I was saying once how frustrated I was that I wasn’t focusing and I didn’t understand why. I was desperate for some help, and the comment was ”if you actually wanted it, you would do it, so you don’t want it enough” and I was incredibly upset by this. That wasn’t true. I’ve brooded on that comment a lot and I actually came to believe the opposite was true – I wanted it too much. I was having panic attacks everytime I opened my writing files because I kept telling myself I need writing to work out, I need to be able to earn money. Which just led to utter terror of never being good enough, complete paralysis, so surprise surprise no actual writing. Not doing it made me angry and upset with myself, which just made it worse.

This is a tricky one because I can’t make it any less true, so how then do I relieve the pressure? I’m not entirely sure. I have tried logic which is ”if I terrify myself and don’t do it, then I have nothing anyway so I might as well try, even if I feel like I’ll never be good enough”. That is having limited success. It’s a daily battle that fear to be honest and the pressure of needing/wanting it so much, is really what fed the beast. So learn from my mistake and try not to pile the pressure on in the first place. Keep it chill and lowkey as much as you can. You’ll get a lot more done that way.

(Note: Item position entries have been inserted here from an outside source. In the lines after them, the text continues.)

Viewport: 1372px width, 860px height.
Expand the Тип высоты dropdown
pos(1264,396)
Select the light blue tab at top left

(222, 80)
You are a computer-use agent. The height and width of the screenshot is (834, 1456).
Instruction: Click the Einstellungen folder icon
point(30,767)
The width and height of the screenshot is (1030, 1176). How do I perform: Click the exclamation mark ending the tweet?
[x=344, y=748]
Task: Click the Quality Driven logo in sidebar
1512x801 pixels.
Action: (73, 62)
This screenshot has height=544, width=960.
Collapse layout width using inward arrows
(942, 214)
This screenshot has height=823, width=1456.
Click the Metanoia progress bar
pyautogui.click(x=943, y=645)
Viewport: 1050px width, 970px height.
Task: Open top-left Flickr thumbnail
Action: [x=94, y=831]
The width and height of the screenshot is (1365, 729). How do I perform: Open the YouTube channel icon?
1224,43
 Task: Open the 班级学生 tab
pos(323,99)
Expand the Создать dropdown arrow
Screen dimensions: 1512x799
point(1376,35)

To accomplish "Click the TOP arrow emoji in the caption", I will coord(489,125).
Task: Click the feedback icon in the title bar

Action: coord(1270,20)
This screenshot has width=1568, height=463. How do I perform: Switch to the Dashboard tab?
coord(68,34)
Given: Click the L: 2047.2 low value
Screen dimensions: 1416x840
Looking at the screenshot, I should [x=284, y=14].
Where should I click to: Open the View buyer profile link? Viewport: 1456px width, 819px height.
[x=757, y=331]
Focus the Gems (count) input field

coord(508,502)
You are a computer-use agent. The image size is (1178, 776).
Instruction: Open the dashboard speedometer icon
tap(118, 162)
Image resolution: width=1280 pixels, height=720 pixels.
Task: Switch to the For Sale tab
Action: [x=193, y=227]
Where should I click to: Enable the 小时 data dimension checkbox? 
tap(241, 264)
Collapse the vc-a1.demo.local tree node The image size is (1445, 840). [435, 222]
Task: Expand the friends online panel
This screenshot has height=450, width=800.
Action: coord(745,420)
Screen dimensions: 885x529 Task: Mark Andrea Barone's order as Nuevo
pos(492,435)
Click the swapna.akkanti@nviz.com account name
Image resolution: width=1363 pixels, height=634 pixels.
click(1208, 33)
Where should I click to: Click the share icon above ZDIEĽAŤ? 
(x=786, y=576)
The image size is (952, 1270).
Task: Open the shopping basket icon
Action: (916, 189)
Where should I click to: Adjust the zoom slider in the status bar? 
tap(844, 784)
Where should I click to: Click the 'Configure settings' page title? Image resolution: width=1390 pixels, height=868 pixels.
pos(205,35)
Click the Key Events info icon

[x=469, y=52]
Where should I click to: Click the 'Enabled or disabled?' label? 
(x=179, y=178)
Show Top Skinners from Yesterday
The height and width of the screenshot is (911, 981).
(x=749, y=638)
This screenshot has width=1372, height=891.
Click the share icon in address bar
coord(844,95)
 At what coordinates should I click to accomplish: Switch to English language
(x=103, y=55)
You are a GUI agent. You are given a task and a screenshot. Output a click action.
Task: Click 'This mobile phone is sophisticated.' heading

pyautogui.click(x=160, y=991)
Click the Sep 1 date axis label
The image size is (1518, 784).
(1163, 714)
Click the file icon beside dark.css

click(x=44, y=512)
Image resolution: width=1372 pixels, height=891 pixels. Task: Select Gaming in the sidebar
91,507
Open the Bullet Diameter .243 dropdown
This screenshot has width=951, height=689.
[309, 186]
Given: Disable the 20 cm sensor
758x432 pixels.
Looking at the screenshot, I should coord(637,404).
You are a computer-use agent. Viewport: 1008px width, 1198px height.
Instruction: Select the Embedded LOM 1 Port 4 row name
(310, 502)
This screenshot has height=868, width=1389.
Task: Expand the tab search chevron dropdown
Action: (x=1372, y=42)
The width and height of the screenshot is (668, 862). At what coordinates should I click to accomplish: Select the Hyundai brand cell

Tip #3 – Beware busywork and unnecessary tasks/limits/restrictions

I love 4thewords. I love the WriYe challenges. I wanted to keep a proper streak by writing everyday. I wanted a ’perfect score’ on the badges. But those things required writing – drafting! – every single day. I remember back in March I decided I wanted to do some writing courses but I couldn’t let go of these streaks/challenges, and so I had to keep up with writing at the same time. But as I wasn’t prepared for an original project I had to keep writing fanfic ’for my streak’ and the whole enterprise was doomed to failure.

Challenges and streaks are supposed to be tools that help/encourage. It is hard to let go of these things once I have decided to do them, but they are hurting me at this point. I had a bunch of other tasks/goals like finishing my TV watchlist, making fandom gifsets, reading my magazine stash etc. Those tasks were on my to do list and I felt like I should do them, as I figured if I didn’t make time they wouldn’t get done. That’s very true but were the tasks necessary in the first place?

I come up with rules about what has to be done before other things. I don’t realise I’m doing it a lot of the time, it just feels like that’s the way it is, but I’m making myself jump through hoops. It makes tasks much harder than they need to be, and it adds a lot more tasks and stress to my schedule. That obvious has a knock-on effect on everything and then I grind to a halt – hello burnout. So the tip is to look at what you are doing and why. Ask whether it’s necessary, ask whether it’s serving you, ask whether it’s time to let it go.

Good luck! Productivity is the monster that we quest to slay everyday and it’s never an easy fight.